[Dataset entries]

.....

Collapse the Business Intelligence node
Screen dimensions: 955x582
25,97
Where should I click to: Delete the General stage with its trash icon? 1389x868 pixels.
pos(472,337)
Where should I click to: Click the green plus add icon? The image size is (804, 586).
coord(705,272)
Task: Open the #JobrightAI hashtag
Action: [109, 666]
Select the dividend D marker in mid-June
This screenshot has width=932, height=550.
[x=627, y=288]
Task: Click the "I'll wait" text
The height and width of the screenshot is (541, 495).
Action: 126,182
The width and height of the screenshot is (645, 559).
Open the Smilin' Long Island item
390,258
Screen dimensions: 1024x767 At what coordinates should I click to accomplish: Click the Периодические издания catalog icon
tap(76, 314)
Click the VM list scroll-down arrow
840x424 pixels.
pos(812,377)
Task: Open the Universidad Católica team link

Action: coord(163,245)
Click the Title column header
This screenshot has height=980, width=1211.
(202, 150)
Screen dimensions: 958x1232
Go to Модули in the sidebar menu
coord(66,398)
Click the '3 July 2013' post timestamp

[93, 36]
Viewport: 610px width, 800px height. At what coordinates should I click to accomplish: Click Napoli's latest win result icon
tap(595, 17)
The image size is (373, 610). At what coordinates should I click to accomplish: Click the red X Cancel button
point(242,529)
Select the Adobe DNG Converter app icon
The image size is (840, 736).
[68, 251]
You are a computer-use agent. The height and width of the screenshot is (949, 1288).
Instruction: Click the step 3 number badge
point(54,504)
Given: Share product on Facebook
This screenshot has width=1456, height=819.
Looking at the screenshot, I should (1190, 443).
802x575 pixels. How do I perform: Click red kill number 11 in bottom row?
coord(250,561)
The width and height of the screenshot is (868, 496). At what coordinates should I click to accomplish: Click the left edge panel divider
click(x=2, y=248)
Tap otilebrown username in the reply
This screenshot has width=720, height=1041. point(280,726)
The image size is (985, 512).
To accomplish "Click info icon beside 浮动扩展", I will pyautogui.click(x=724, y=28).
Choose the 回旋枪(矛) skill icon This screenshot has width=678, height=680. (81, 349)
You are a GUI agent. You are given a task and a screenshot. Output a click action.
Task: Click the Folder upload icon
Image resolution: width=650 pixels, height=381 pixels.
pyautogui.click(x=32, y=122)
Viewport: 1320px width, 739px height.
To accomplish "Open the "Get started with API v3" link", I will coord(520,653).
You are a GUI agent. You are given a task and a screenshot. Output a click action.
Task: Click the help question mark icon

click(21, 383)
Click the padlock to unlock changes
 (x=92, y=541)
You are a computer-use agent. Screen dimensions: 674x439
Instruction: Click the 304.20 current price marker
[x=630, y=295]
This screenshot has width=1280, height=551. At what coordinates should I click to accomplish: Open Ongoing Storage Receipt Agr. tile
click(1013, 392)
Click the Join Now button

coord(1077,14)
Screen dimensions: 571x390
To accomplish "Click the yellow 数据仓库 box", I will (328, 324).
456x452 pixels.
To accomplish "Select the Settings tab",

.....

__Activity__:
Lines from the start of the records through the one containing "Given: Share product on Facebook" are what should be retyped, exactly and in full, both ends included.

__Task solution__:
Collapse the Business Intelligence node
Screen dimensions: 955x582
25,97
Where should I click to: Delete the General stage with its trash icon? 1389x868 pixels.
pos(472,337)
Where should I click to: Click the green plus add icon? The image size is (804, 586).
coord(705,272)
Task: Open the #JobrightAI hashtag
Action: [109, 666]
Select the dividend D marker in mid-June
This screenshot has width=932, height=550.
[x=627, y=288]
Task: Click the "I'll wait" text
The height and width of the screenshot is (541, 495).
Action: 126,182
The width and height of the screenshot is (645, 559).
Open the Smilin' Long Island item
390,258
Screen dimensions: 1024x767 At what coordinates should I click to accomplish: Click the Периодические издания catalog icon
tap(76, 314)
Click the VM list scroll-down arrow
840x424 pixels.
pos(812,377)
Task: Open the Universidad Católica team link

Action: coord(163,245)
Click the Title column header
This screenshot has height=980, width=1211.
(202, 150)
Screen dimensions: 958x1232
Go to Модули in the sidebar menu
coord(66,398)
Click the '3 July 2013' post timestamp

[93, 36]
Viewport: 610px width, 800px height. At what coordinates should I click to accomplish: Click Napoli's latest win result icon
tap(595, 17)
The image size is (373, 610). At what coordinates should I click to accomplish: Click the red X Cancel button
point(242,529)
Select the Adobe DNG Converter app icon
The image size is (840, 736).
[68, 251]
You are a computer-use agent. The height and width of the screenshot is (949, 1288).
Instruction: Click the step 3 number badge
point(54,504)
Given: Share product on Facebook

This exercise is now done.